En 100 jours, de nombreuses initiatives prometteuses ont été entreprises, mais chaque fois, les oppositions ont été vives. Comme lors des négociations avec les boulangers et les meuniers pour faire passer le prix du pain de 175 à 150 francs CFA, une mesure imposée non sans polémique. La baisse des prix des denrées de base faisait partie des promesses de campagne du parti Pastef au pouvoir, mais les promesses de campagne et la réalité du pouvoir sont souvent diamétralement opposées.
L’autre grande attente des Sénégalais concernait la renégociation des contrats pétroliers, une question complexe qui est finalement restée en suspens. Plutôt que de se lancer dans des combats illusoires à la Don Quichotte, le gouvernement a sans doute dû revoir la jurisprudence en la matière.
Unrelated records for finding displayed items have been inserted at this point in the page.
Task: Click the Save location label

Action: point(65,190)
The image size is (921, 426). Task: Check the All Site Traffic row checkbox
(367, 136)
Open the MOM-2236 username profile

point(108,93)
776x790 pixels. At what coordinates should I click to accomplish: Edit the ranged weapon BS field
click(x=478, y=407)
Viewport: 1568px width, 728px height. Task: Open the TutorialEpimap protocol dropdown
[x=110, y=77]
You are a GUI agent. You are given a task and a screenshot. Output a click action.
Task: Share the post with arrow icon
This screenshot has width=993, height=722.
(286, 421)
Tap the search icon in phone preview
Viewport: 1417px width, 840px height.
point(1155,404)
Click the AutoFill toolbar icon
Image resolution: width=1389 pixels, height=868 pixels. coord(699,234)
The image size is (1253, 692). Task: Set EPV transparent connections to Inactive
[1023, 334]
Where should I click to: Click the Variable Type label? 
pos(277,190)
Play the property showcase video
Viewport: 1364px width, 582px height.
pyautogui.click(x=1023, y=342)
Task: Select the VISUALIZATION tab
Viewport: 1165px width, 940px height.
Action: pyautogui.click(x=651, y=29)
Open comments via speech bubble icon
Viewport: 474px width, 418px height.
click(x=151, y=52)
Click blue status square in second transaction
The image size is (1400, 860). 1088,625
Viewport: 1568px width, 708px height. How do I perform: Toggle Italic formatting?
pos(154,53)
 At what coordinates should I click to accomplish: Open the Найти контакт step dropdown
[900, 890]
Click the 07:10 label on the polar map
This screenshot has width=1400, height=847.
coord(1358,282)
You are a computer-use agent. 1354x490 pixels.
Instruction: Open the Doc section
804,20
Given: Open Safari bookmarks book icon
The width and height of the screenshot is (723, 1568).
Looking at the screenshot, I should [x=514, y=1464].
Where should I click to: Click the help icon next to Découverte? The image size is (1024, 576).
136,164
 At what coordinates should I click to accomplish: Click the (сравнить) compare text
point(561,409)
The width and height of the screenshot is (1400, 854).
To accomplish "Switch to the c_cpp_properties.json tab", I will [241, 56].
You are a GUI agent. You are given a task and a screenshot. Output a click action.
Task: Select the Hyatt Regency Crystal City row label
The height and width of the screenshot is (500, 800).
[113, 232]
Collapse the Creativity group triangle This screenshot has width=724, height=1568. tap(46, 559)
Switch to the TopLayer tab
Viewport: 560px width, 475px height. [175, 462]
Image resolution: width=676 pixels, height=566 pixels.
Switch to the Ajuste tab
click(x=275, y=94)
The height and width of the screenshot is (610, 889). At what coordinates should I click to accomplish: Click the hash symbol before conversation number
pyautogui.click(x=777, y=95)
Le cas d’Alpha Condé, qui a fait perdre à son pays une décennie de renégociations souvent terminées devant les tribunaux internationaux, nous montre que la sagesse d’un leader réside dans sa capacité à créer un mouvement d’ensemble, rassurant le secteur privé local et international afin que la dynamique de création d’emplois (la vraie révolution dans un pays où 70 % de la population a moins de 35 ans) s’enclenche.
Le début de l’exploitation du pétrole intervenu il y a deux semaines constitue une bonne nouvelle pour le gouvernement et les comptes publics, tout comme l’émission réussie d’un Eurobond de 750 millions de dollars. Avec le gaz prévu pour le dernier trimestre, le Sénégal aura les moyens de mener des politiques publiques à long terme. Pourvu que l’accès universel à l’électricité, fixé en 2025 par le régime précédent, ainsi que l’accès à l’eau potable, la construction de routes et d’infrastructures de mobilité, la mise à niveau de l’éducation et du plateau sanitaire, indispensables à la souveraineté économique et alimentaire, demeurent les pierres angulaires du fameux « Projet », un programme de développement qui devrait être disponible avant la fin de l’année.
En attendant, ces 100 jours ont révélé un partage des rôles plutôt inédit : le président Bassirou Diomaye Faye s’occupant des fonctions de souveraineté et de la diplomatie, ce qui lui permet de conserver son impopularité intacte. Dans le même temps, son Premier ministre fait face aux députés de l’opposition et aux corporations déterminées à préserver leurs acquis, positions et situations supposées de rente.
À Colobane, ils étaient nombreux en mars dernier à scander « Diomaye, c’est Sonko, Sonko, c’est Diomaye », un couplet percutant dans la conquête du pouvoir. Depuis, le duo gouverne avec des rôles bien définis, ce qui devrait continuer au moins jusqu’à la prochaine législature.